As of current I’ve been living in Tokyo for almost three years and have been impressively denied from meeting anyone that I would particularly want to hang out with. My brother visitted me for a week a few months ago, but other than that I’ve had three straight years of online society as my social life (MMORPGs, SDMB.) Nor is there any way for me to really fix this due to my work schedule.
Now, by some cruel trick of fate the only person I know in Tokyo who I do know and would enjoy spending time with is the girl who dumped me just before I came here. Though I haven’t seen her the whole time I’ve been here.
Well just being dumped is one thing, but frankly I was the guy who had the great big melt down, you can’t do this to me, I love you, please please please–all for a rather sizable period of time and rather vocally. Generally I wouldn’t view myself as the scary stalker freak guy (and no I didn’t stalk her or do anything actually scary), just that at that time and towards her that my entire brain turned off and I made every effort as coming across as icky-freak who won’t get a clue.
So, assuming that one of the ladies here have had some guy go entirely overboard after being turned down–to a potentially scary degree–what say you to if he calls you up for lunch three years later. Under the bridge, or more of an “Oh shit…” ? I’ve already lasted three years so I can just keep going if all that I would be doing is reminding her of the pheah (fear) after all this time later. Just at the moment I’ve been going into a rather subtle funk and this is the only idea that has really occured to me.
Ah, and just since the title may be misleading (damn my hyperbolic ways!) I’m talking about asking her out just as someone to hang out with, not to call up asking for a date.
I’ve had two melt down on me in the past. Don’t call. The reaction is “Crap! Here we go again.” Personally, I just don’t answer the phone (one of the two still calls me). But then I spend the next few days looking over my shoulder and laying low to be sure we don’t “spontaneously” “run into” each other.

Recorded information »
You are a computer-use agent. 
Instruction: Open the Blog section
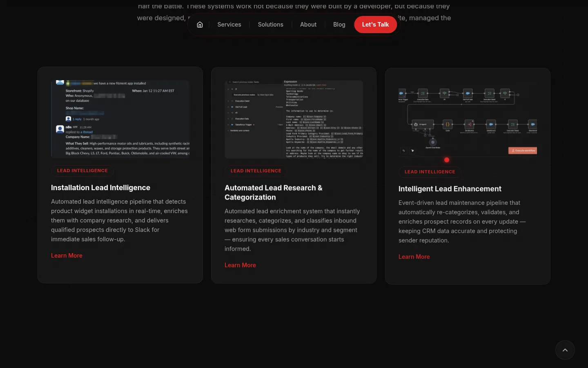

Work to complete »
Answer these questions about the forum thread:
1. How long has the original poster been living in Tokyo?
2. Which family member visited the original poster for a week?
3. How many people does the reply say have melted down on its author in the past?
This data comes from a separate source, unrelated to the text.

Written response »
1. Almost three years.
2. The poster's brother.
3. Two.